Rainfall since May at Jarbo Gap in Butte County, near where the Camp fire started, was at 0.7 inches. During the same period, rainfall in Lapland, which suffered woodland fires this summer, was 15.76 inches.
This was not the first time that Trump referred to the necessity of clearing forests to stem wildfires. In August, following an earlier wildfire crisis, he
called in a tweet to “tree clear to stop fire from spreading.”
He also blamed “bad environmental laws” for preventing “massive amounts of readily available water” to be applied to the fires. However, fire officials maintained then that
there was no lack of water for firefighting.
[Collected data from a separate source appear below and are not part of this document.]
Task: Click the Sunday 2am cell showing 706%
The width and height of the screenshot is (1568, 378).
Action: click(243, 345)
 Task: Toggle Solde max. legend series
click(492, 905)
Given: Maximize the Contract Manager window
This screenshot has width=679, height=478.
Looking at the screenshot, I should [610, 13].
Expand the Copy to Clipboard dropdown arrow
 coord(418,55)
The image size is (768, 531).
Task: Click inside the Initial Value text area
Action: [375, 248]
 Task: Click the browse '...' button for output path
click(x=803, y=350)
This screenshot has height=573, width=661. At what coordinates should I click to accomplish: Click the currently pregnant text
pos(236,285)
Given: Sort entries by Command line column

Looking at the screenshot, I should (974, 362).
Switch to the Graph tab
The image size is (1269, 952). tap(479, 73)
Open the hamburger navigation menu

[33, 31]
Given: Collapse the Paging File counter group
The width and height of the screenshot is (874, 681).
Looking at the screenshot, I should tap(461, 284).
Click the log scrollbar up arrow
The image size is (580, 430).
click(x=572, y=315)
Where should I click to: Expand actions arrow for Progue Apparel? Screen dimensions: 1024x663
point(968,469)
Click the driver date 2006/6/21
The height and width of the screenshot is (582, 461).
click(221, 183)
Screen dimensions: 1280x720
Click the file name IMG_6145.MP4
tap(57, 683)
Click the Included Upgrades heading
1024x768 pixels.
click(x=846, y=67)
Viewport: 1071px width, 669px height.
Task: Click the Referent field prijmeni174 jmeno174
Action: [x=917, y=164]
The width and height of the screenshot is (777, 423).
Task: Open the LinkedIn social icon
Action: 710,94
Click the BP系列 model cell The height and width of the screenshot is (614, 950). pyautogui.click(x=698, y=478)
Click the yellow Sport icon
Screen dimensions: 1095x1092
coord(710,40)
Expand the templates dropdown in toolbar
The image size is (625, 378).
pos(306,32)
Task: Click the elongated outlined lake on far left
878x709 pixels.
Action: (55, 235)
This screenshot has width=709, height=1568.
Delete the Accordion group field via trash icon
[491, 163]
In any case, California forest management policies aren’t as important in the state as federal policy. That’s because the
largest owner of forestland in California is the federal government, with 57%. State and local agencies own 3%. The rest is in the hands of Native American tribes, corporations or families (most of whom own fewer than 50 acres).
Trump’s fiscal 2019 budget called for a
decrease of nearly $1 billion in funding, or more than 15.5%, for the U.S. Forest Service, to $5.1 billion. (The Forest Service is part of the USDA.) Wildland fire management received a modest proposed increase of about 8%, but the proposed budget for fire suppression fell by 6% and a federal fire suppression reserve was cut to zero from $342 million.
Trump also proposed cutting the Forest Service’s capital improvement budget by nearly 74%, reducing it to $95 million from $362 million. That spending covered road building to provide recreational access for hunting and fishing and for first responders to wildland fires—exactly the projects that Zinke said should get
more funding.
At the Department of the Interior, Trump proposed
cutting the appropriation for wildland fire management by more than 11%, to $482.3 million, with a reduction in staffing by 161, a cut of nearly 5%. This appropriation covers the reduction of vegetation that can contribute to the severity of wildfires and programs for fire management science.
One shouldn’t be surprised at the stubborn resistance to empirical facts shown by Trump and Zinke, even after they saw the consequences of their own policies directly and heard from actual experts. Both have expressed skepticism about the impact of climate change, plainly a contributor to the length and severity of California’s fire season.